Fix: Collapse secondary accents to neutral greys so only the yellow signals 'action'.
'$100 off', '8326 makers', '22+ hours of headaches', '5 minutes' β the page is wallpapered in concrete numbers, not adjectives.
The brand has personality everywhere, but there's no evidence the footer itself does anything memorable beyond standard links.
Fix: Add a one-line founder signoff or a running 'makers shipped' counter to the footer.
Has an og:image and the OG title 'Launch Your Startup in Days, Not Weeks' is written to earn the click when shared.
Each section is focused, but it's a long page with hero, pain-math, features, FAQ and pricing all stacked β a lot of ideas to scroll.
Fix: Make sure each screen has exactly one job; consider a sticky CTA so length never strands the buyer.
'Ship your startup in days, not weeks' β every word is fifth-grade simple. Zero jargon.
Payment is the first ask β you click a buy button, not a signup form. Hard paywall done right.
'const launch_time = Today;' and the '4 hrs emails + 6 hrs landing page +β¦= 22+ hours' breakdown could only be written by someone who's felt that pain.
A Demo link sits in the nav and the page carries 62 images plus video β it shows the product before explaining it.
One product, one job: a NextJS boilerplate that gets you to launch. Not a Swiss Army knife.
Pricing is good/better (ShipFast, ShipFast+CodeFast) β within the three-choice popcorn limit.
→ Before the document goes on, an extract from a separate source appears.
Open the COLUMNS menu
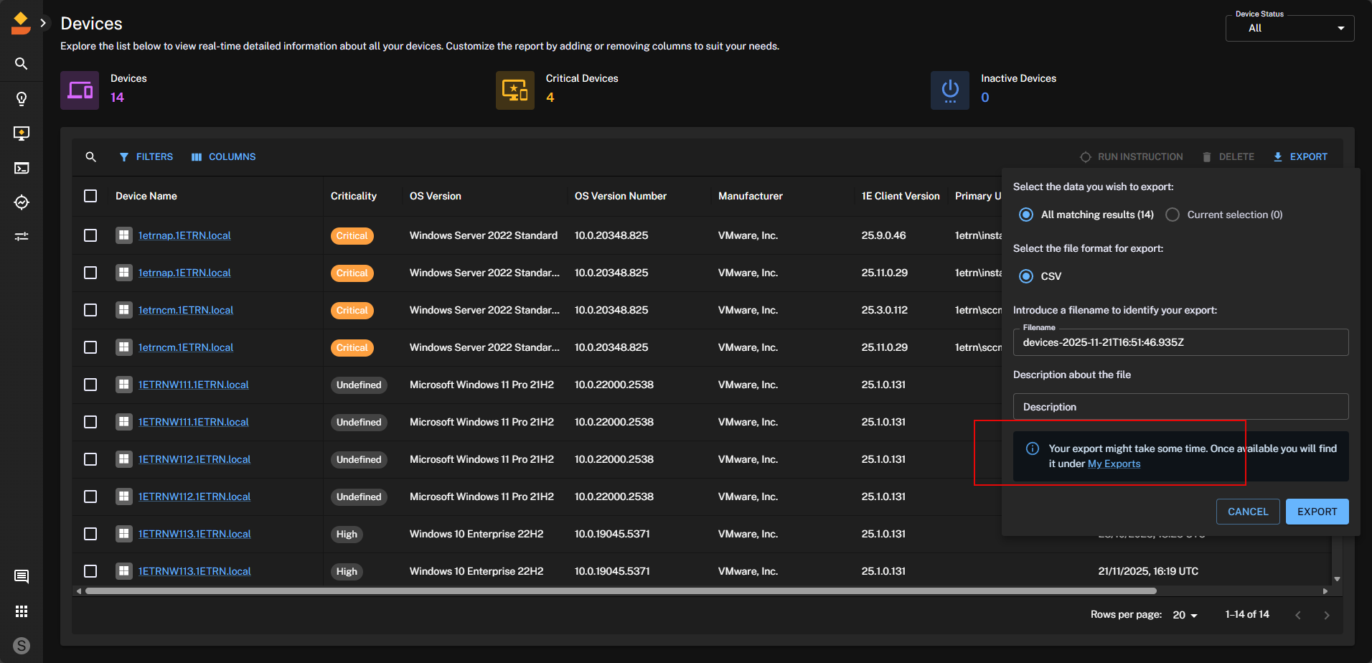This screenshot has height=663, width=1372. 224,156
Rides the NextJS + indie-hacker-SaaS + AI-tooling wave people are actively discussing right now.
'make your first $ online fast', 'still at $0 MRR' β this is exactly how the indie-hacker buyer talks, not corporate-speak.
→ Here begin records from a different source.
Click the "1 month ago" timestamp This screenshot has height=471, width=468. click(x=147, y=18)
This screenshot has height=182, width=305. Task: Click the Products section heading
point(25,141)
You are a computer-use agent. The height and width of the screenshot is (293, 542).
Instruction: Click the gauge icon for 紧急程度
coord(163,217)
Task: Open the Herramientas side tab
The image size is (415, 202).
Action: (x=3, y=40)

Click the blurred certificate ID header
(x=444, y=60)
The page leans on customer testimonials (Jack Friks et al.) more than a clear founder note, though the founder's brand is everywhere off-page.
Fix: Add a short signed founder line ('Hi, I'm Marc β I built this after shipping 20 startups') near the buy button.
'Pricing' is the first nav item β impossible to miss.
'Ship your startup in days, not weeks' is genuinely sticky β you can recall it the next day.
It triggers the 'I could finally launch' itch, but it's more aspirational than laugh-out-loud or jaw-drop.
Fix: Lean the subhead slightly more into the relief of NOT doing 22 hours of setup.
Boilerplates existed before ShipFast; it perfected the category aesthetic rather than inventing something never-seen.
Fix: Spotlight the single feature no other boilerplate has to manufacture a 'wait, what?' moment.
Headline + subhead + 'Get ShipFast' alone tell you what it is, who it's for, and why to buy.
The '22+ hours of headaches' math names the pain vividly before pitching the fix β empathy before selling, perfectly.
Two hero buttons ('Get ShipFast' and 'Get ShipFast + CodeFast') split the single decision into a comparison.
Fix: One hero CTA; move the bundle to an order-bump on the pricing card.
'ShipFast' β two words everyone knows, says exactly what it does, needs no explanation.
Sells money and time ('make $', 'save hours'), not feature checklists. Desire over spec sheet.
There's a Demo, but you can't actually touch the codebase from the page β you see it rather than play with it.
Fix: Embed a live code sandbox or a 30-second 'clone-to-deploy' screen capture.
Mostly falsifiable claims, but a handful of soft words slipped in (the extractor flagged 5).
Fix: Hunt down the 'most/many/usually' instances and replace each with a number.
One-time payment, explicitly β no subscription trap. Principle #27 nailed.
'Get ShipFast' is product-specific (good) but names the product, not the outcome the buyer wants.
Fix: Test an outcome verb: 'Ship My Startup'.
21 testimonial blockquotes and a literal 'Wall of love' β proof is everywhere before it asks for trust.
'The NextJS boilerplate with all you need to build your SaaS' β describable in well under ten words, and the page does it.
$199β$299 one-time positions it as premium against free open-source boilerplates β priced above competitors on purpose.